Les soirées de l’Alliance Andorrano – Française
Jeudi 21 Janvier 2010 à 21h. 30
Théâtre Communal d’Andorre la Vieille
« Les herbes folles »
Réalisé par Alain Resnais
Avec André Dussollier, Sabine Azéma, Emmanuelle Devos, etc…
La nouvelle folie d’Alain Resnais, 87 printemps, oeil vif et talent à revendre, arrive sur nos écrans. Les Herbes folles sont l’un de ses plus beaux films. Une étourdissante leçon de liberté et de fantaisie. Un exercice de haute voltige, adapté d’un beau roman de Christian Gailly (L’Incident, Editions de Minuit, 1996), mais qui n’a pas volé son nouveau titre : comme les herbes folles, le film semble avoir jailli par incongruité poétique au beau milieu d’un monde hostile, ensemencé par la grâce, poussé par l’esprit qui souffle où il veut. C’est d’ailleurs, du moins en apparence, une histoire d’amour insolite et légère, qui réunit un couple drôlement improbable.

- [Consigne donnée A]
Dressez la liste des acteurs nommés dans l'extrait présenté sur la soirée consacrée aux « Herbes folles ».
- [Consigne donnée B]
Selon l'extrait présenté sur la soirée consacrée aux « Herbes folles », de quel roman le film est-il adapté ?
- [Consigne donnée C]
Prolongez l'extrait présenté sur la soirée consacrée aux « Herbes folles » après sa dernière phrase.
Les enregistrements n'interviennent pas dans ce travail.

- [Enregistrements fournis]
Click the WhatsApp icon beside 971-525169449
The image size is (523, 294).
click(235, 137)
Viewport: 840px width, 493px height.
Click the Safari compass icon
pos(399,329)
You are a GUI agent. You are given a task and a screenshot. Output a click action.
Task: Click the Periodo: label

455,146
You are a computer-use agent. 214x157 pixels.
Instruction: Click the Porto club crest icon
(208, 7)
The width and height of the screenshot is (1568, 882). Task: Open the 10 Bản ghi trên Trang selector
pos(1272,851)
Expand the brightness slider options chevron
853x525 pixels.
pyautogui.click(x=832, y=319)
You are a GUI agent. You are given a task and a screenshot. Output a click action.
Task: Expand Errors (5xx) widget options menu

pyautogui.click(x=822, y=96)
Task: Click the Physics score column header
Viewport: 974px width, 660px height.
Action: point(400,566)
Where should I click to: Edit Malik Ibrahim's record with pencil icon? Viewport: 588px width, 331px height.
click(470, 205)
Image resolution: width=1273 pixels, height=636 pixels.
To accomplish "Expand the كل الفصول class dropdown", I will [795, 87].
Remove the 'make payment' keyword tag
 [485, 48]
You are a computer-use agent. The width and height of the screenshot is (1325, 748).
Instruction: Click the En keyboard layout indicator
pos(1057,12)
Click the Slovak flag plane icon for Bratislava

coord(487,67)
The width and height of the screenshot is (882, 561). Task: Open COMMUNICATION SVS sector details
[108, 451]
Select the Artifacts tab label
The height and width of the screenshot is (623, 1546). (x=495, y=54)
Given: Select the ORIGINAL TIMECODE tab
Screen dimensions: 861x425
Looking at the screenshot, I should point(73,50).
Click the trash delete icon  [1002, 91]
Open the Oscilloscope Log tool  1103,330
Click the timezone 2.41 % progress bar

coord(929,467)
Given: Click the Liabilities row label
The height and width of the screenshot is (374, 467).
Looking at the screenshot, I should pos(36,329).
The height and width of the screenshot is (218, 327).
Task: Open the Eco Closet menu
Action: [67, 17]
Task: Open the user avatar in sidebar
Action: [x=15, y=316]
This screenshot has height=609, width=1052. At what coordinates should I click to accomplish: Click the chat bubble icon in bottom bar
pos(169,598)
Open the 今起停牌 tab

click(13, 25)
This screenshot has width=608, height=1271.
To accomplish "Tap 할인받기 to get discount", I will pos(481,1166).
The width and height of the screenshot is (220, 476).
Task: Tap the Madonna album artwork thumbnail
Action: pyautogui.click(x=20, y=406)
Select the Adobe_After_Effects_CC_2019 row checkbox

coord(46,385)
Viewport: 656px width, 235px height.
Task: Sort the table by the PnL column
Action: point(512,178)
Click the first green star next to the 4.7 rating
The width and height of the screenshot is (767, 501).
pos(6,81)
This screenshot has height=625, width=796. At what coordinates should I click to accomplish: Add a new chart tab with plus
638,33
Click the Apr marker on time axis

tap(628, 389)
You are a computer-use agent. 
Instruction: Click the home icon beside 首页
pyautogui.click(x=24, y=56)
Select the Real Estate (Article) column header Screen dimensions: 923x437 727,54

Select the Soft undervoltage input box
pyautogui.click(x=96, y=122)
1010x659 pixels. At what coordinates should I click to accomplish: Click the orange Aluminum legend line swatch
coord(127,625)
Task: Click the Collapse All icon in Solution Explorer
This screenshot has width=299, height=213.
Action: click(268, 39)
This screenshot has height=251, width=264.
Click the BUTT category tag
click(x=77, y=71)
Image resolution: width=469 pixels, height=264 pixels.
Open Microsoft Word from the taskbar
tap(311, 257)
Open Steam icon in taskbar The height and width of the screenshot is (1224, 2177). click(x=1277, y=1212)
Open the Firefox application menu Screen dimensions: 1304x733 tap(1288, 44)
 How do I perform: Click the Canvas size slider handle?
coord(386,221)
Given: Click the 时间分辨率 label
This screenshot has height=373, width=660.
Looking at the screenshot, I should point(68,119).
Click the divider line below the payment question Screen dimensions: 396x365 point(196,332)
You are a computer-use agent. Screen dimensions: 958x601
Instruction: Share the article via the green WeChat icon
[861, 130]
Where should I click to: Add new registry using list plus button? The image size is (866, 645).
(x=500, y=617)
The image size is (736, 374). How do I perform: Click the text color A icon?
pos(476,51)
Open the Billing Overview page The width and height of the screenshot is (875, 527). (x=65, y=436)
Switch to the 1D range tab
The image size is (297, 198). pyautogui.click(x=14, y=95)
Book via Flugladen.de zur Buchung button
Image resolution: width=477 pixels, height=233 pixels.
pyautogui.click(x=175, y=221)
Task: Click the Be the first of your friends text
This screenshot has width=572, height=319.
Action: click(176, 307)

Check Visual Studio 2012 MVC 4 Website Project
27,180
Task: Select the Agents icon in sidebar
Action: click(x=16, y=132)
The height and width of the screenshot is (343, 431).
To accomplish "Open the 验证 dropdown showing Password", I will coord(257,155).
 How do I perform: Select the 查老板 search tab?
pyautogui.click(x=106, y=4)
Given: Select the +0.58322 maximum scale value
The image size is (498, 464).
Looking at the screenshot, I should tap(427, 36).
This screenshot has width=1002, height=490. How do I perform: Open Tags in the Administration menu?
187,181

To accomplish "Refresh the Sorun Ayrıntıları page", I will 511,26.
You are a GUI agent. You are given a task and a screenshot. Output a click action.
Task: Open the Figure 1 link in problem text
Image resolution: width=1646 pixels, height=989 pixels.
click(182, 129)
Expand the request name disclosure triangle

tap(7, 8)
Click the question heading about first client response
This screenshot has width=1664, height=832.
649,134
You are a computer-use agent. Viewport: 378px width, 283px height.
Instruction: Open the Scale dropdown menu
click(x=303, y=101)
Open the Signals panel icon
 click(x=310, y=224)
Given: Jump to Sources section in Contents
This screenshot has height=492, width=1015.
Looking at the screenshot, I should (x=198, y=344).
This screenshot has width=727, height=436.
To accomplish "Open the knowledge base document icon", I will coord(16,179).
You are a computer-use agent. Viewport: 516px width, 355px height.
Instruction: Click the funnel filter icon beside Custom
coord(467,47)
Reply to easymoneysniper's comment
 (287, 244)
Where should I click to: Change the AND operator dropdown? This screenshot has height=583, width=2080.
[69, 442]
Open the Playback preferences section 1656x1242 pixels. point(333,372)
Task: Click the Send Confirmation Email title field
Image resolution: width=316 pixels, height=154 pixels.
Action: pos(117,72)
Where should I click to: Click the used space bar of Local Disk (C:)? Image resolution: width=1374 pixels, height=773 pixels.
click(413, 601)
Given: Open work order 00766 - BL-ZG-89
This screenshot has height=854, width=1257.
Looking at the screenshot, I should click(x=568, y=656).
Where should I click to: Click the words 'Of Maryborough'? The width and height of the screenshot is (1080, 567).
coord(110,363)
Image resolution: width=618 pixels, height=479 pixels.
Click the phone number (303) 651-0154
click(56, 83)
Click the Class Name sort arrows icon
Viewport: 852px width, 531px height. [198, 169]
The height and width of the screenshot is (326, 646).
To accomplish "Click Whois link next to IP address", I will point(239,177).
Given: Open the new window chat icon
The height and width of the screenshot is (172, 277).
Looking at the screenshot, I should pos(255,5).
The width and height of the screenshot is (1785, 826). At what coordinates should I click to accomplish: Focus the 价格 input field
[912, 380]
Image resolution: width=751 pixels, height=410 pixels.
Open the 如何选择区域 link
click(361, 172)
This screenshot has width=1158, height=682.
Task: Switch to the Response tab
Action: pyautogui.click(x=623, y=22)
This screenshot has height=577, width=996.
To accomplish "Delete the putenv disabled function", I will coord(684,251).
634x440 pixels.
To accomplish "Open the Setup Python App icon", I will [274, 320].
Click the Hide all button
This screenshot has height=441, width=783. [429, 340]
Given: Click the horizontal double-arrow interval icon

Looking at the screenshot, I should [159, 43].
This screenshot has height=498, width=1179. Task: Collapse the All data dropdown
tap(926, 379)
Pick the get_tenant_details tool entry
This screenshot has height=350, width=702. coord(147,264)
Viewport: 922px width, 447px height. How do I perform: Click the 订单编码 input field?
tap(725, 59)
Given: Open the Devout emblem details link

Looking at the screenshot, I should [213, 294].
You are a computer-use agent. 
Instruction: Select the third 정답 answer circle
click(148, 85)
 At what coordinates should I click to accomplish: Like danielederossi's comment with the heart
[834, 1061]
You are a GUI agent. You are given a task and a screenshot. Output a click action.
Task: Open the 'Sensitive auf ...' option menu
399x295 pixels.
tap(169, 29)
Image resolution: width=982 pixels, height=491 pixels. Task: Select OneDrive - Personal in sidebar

- [Réponse rédigée A]
André Dussollier, Sabine Azéma, Emmanuelle Devos

- [Réponse rédigée B]
De L'Incident, roman de Christian Gailly paru aux Éditions de Minuit en 1996.

- [Réponse rédigée C]
Elle, c’est Marguerite Muir (Sabine Azéma), célibataire entre deux âges à la frimousse enfantine, tignasse rouge ébouriffée roulant en voiture décapotable jaune, collectionneuse de chaussures de marque, dentiste de profession et pilote de Spitfire. Une bourrasque de charme échappée d’un comic book. Lui, c’est Georges Palet (André Dussollier), sexagénaire à la retraite installé auprès d’une femme aimante dans un coquet mais décrépit pavillon de banlieue, attelé au bricolage domestique comme à un expédient thérapeutique, cachant de fait sous la routine à laquelle il s’astreint un lourd secret qui le profile comme un probable danger public. Le feu sous la cendre.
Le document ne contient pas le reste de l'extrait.